« Rodin », Le regard en force : Interview avec Jacques Doillon
Avec Rodin, Jacques Doillon tente de dégager l’essence du personnage à travers sa relation aux femmes et au travail. Dans cette interview, il revient sur quelques grands aspects de son film : sa représentation de Rodin, le triangle amoureux, sa méthode de travail, le décor et les costumes.
« Rodin », un film de Jacques Doillon (2017)
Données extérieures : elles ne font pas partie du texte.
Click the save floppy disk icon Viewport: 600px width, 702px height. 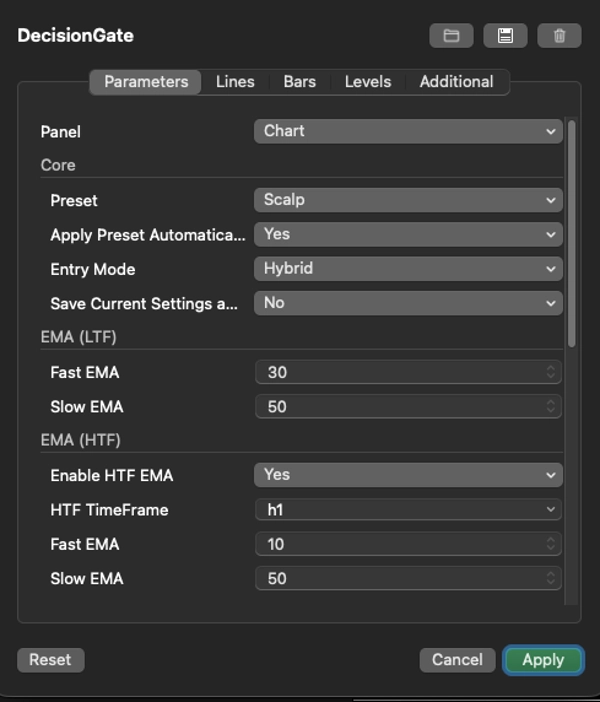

Dans leur Rodin, Jacques Doillon et Vincent Lindon tentent de dégager l’essence du personnage à travers sa relation aux femmes et au travail. Si l’ombre de la figure patrimoniale du sculpteur qui plane sur le film et l’ambiguïté du regard porté sur les personnages féminins posent question, le portrait de l’artiste en obsessionnel et le travail de mise en scène sur les corps restent passionnants. Nous avons pu rencontrer le cinéaste durant une bonne demi-heure. La générosité de ses réponses nous a permis de dégager quelques grandes lignes de sa démarche de metteur en scène, tout en restant focalisés sur Rodin.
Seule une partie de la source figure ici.